Recopiez telle quelle la partie des enregistrements qui s'ouvre sur leur toute première ligne et se termine par la ligne contenant « scrollbar is located », les deux bornes étant incluses.

▼

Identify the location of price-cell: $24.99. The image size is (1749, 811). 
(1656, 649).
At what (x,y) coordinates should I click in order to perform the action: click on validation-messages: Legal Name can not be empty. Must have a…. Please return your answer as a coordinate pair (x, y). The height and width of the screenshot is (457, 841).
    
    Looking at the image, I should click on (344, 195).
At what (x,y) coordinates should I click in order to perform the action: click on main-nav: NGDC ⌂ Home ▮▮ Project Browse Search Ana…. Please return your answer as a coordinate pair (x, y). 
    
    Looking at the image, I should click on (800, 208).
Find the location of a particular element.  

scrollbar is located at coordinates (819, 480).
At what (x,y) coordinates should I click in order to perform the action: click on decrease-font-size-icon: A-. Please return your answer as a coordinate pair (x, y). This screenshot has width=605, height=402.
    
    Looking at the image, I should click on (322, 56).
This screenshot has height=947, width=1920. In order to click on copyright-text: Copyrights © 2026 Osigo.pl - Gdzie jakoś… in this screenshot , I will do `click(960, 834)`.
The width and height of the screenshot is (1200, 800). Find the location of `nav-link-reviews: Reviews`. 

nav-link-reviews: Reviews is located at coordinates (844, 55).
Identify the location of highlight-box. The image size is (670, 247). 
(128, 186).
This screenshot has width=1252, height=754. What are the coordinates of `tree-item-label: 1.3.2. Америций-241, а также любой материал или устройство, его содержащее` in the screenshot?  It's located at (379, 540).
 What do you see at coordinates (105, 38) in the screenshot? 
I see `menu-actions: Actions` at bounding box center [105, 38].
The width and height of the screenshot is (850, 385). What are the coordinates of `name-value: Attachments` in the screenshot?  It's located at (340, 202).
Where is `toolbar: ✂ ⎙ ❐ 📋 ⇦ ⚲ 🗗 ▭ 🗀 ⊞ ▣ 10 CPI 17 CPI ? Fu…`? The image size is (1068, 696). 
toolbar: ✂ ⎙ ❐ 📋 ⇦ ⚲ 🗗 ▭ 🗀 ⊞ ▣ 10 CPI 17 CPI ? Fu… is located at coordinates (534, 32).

▲

Solution proposée:
Identify the location of price-cell: $24.99. The image size is (1749, 811). 
(1656, 649).
At what (x,y) coordinates should I click in order to perform the action: click on validation-messages: Legal Name can not be empty. Must have a…. Please return your answer as a coordinate pair (x, y). The height and width of the screenshot is (457, 841).
    
    Looking at the image, I should click on (344, 195).
At what (x,y) coordinates should I click in order to perform the action: click on main-nav: NGDC ⌂ Home ▮▮ Project Browse Search Ana…. Please return your answer as a coordinate pair (x, y). 
    
    Looking at the image, I should click on (800, 208).
Find the location of a particular element.  

scrollbar is located at coordinates (819, 480).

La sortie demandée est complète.